Grey, angry waves smashed into the pier. A gust of sea air whipped Piper’s hair into a salty slap across her face. A short walk to the beach had taken longer than she had anticipated, but she was wearing her new coat, and nothing was going to keep her indoors today.  Especially not babysitting her brother.

‘Look what I’ve found,’ Max shouted as he skipped across the sand.

The sight of her brother’s skinny legs poking out of his shorts made Piper laugh.  “I told you to wear jeans. Your knees have turned purple with the cold!’

Max stopped, looked down at his knees, and shrugged. ‘I don’t care.
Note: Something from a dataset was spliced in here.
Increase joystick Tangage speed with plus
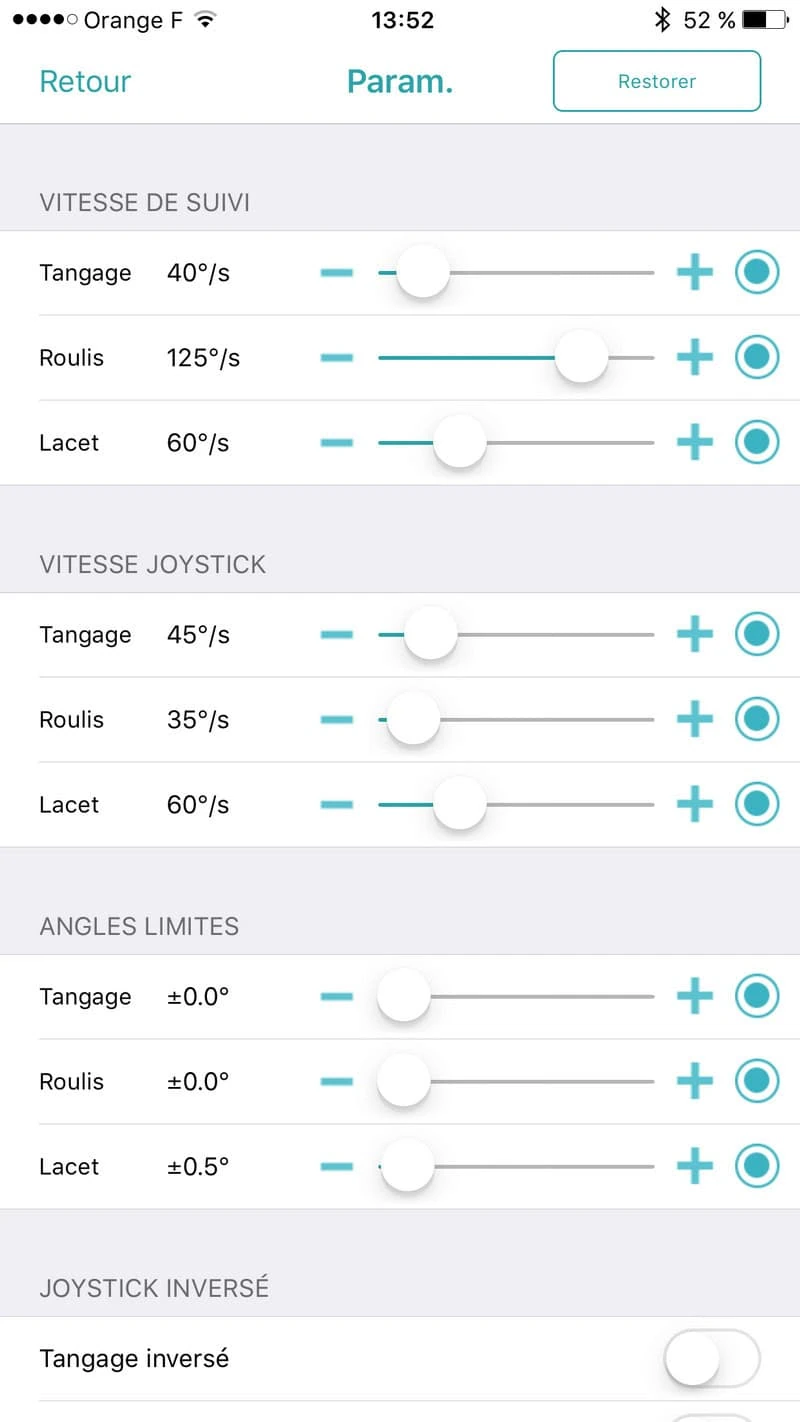 (x=695, y=634)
See, I found this!’ Piper stared at the dead starfish in her brother’s wet hands as she pushed her hands into her pockets.

‘Can I bring it back to show Dad?’

‘Yeah, why not…think of the stories he’ll tell us about it,’ Piper said with a wink.  ‘C’mon, it’s getting dark already and your legs might drop off if we don’t get back soon.’

They climbed the stairs leading up from the beach and walked along the promenade, the wind catching their breath.  Piper made sure to take the long way back through the side streets, wanting as many people as possible to admire her in her coat.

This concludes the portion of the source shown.